As the Metropolitan Police later admitted in court in 2009, for the next hour or so the police officers subjected me to an ordeal of physical, verbal, religious and sexual abuse.

This included punches, knees, stamps, fondling me, choke holds on my neck to restrict my breathing and twisting steel cuffs along my arms to torture me (see the photographs).

This included putting me into the Muslim prayer prostration and ridiculing my religion, along with the officers mocking and jeering at the fact that they were walking around with outdoor shoes on the carpet where I pray.

I was left with 73 injuries from head to toe, including bleeding in my ears and urine.

The Metropolitan Police admitted at the High Court in London that during my arrest I offered no resistance whatsoever and the court issued a legal judgement to that effect.

After six of the officers were found to have over 70 complaints of assault against them, many of them against black or Asian men, the then Mayor of London Boris Johnson ordered an inquiry into why no action was taken against these officers.

In 2011 four of the officers stood criminal trial for the assault on me. The officers maintained, as they do to this day, that they did not strike me at all, and that all of my 73 injuries were self-inflicted.

The medical expert witness for the officers admitted in court that there was no medical explanation to several of my injuries except deliberate strikes by the officers.

Despite this evidence, a jury found the officers not guilty and then asked the judge if they could shake hands with the police officers that they had just acquitted.

In 2015, one of the officers acquitted in my case, was found by a High Court judge to have taken part in a separate racist assault on three Arab teenagers and then “lied” (judge’s words) about what happened.

On 06 March 2018 the four officers went to the Supreme Court to try and squeeze some compensation from the Metropolitan Police because of what they did to me (I am not making this up!).

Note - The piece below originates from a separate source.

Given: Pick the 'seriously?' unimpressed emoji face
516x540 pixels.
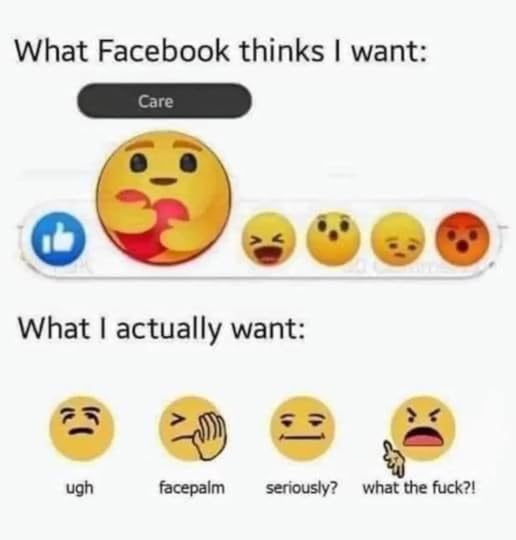Looking at the screenshot, I should tap(302, 428).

I attended the hearing because I wanted the officers to see me as a free man. The last time they saw me was when I gave evidence against them at their criminal trial in 2011. I was a prisoner then.

The faces of the officers dropped when they saw me sitting there quietly in the Supreme Court public gallery. Dangerous terrorists do not walk the streets and sit in the Supreme Court public gallery.

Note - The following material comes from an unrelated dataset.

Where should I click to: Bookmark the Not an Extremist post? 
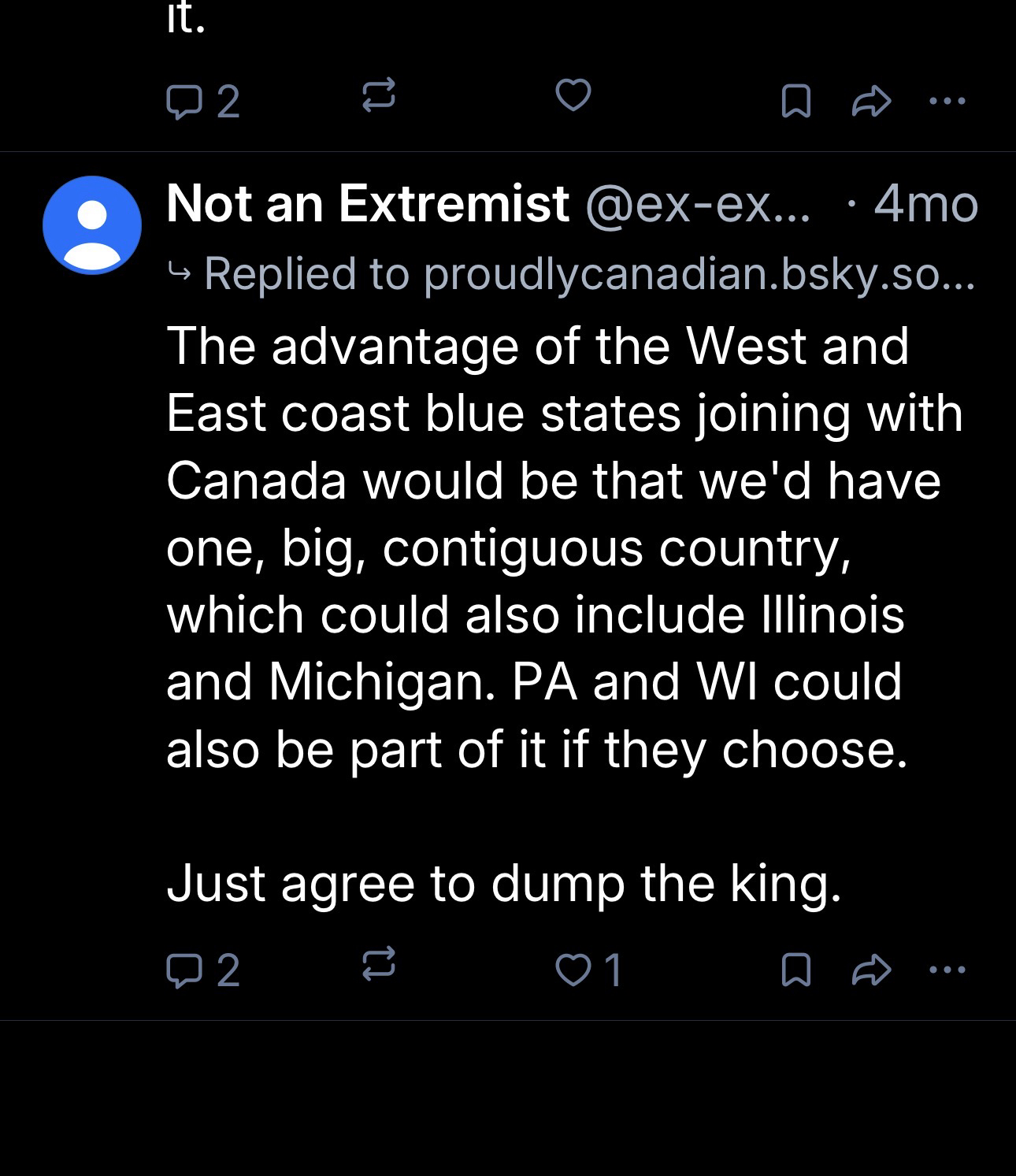point(795,970)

On 25 July 2018 the UK Supreme Court ruled that the four officers had no basis on which to sue the Metropolitan Police for failing to protect their “rights” which left their reputation in ruins and unfairly branded them as “abusive thugs.”

Today, 18 years on, I can declare that I defeated my torturers. Why?

Because they failed to turn me into an angry, bitter, vengeful person.

Because they failed to remove the smile from my face.

Because I can sleep at night with a clear conscience while my torturers carry the heavy burden of knowing the truth of what happened that night.

Because I do not believe that every police officer is a racist, anti-Muslim pig. (After the assault other police officers at the police station were kind to me.)

Because I still believe there are more good people in the world than bad people.

Because I am a survivor, not a victim.